_Work to complete_
Output all entries precisely and leave out the pictures.

_Collected data entries_
= = = =

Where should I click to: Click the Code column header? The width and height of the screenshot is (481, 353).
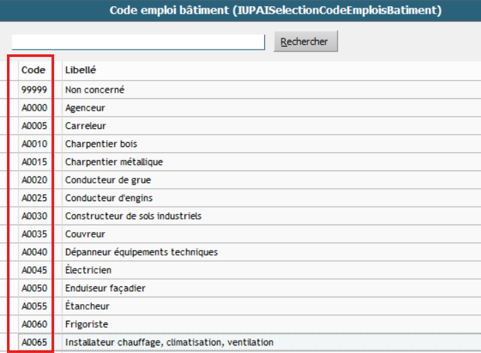[33, 70]
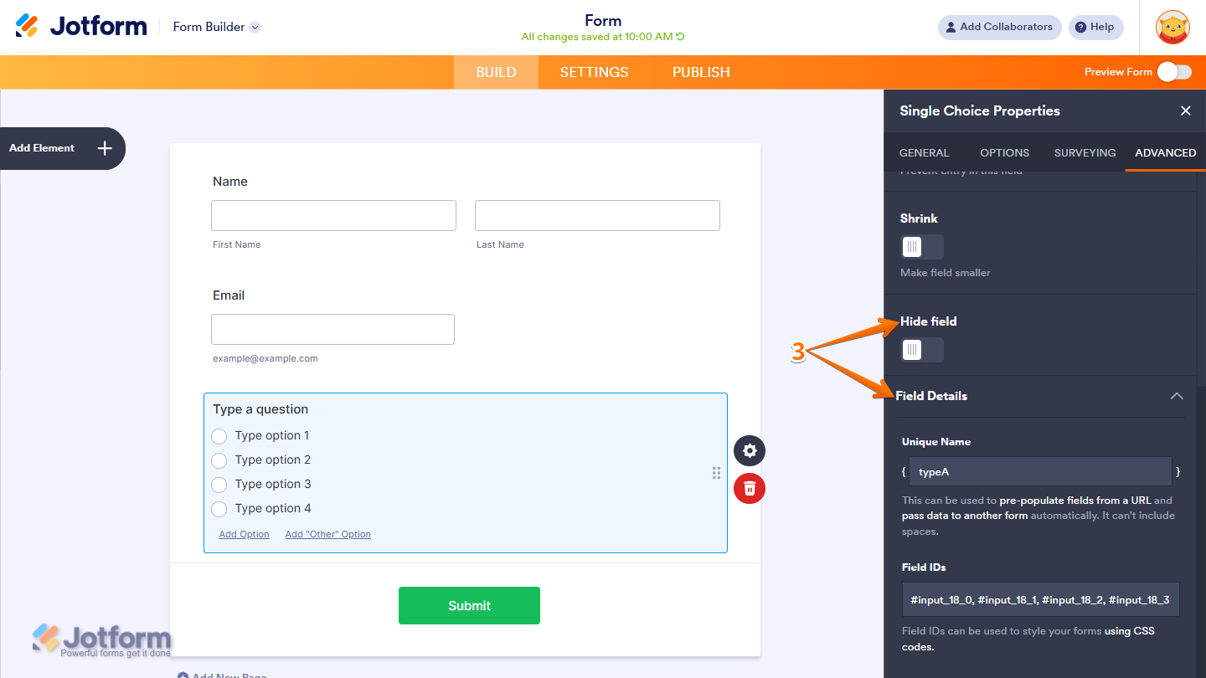Viewport: 1206px width, 678px height.
Task: Click the green Submit button
Action: [469, 606]
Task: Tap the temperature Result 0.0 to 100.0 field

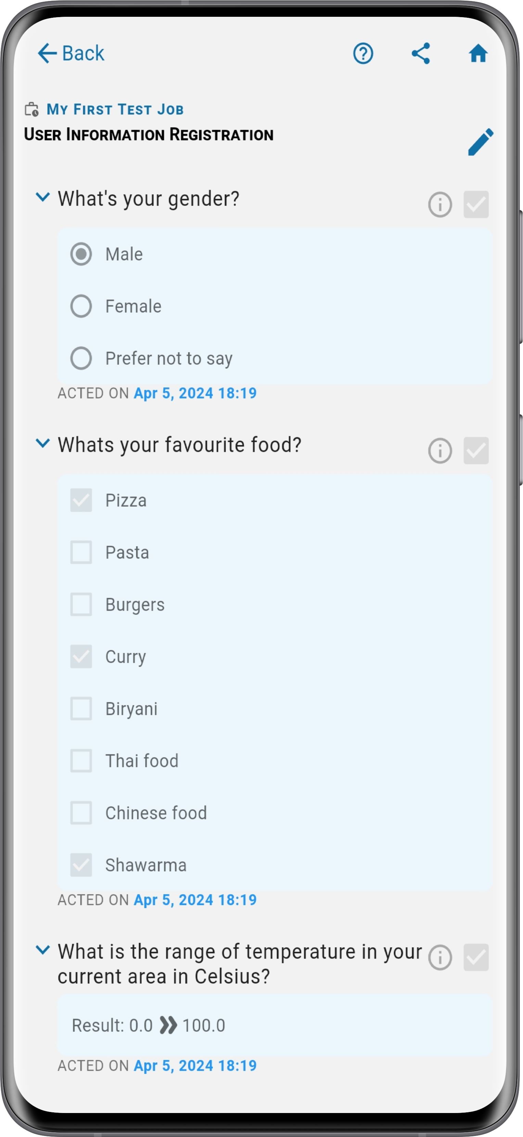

= = = =

_Task solution_
Where should I click to: Click the Code column header? The width and height of the screenshot is (481, 353).
[33, 70]
Viewport: 1206px width, 678px height.
Task: Click the green Submit button
Action: [469, 606]
Task: Tap the temperature Result 0.0 to 100.0 field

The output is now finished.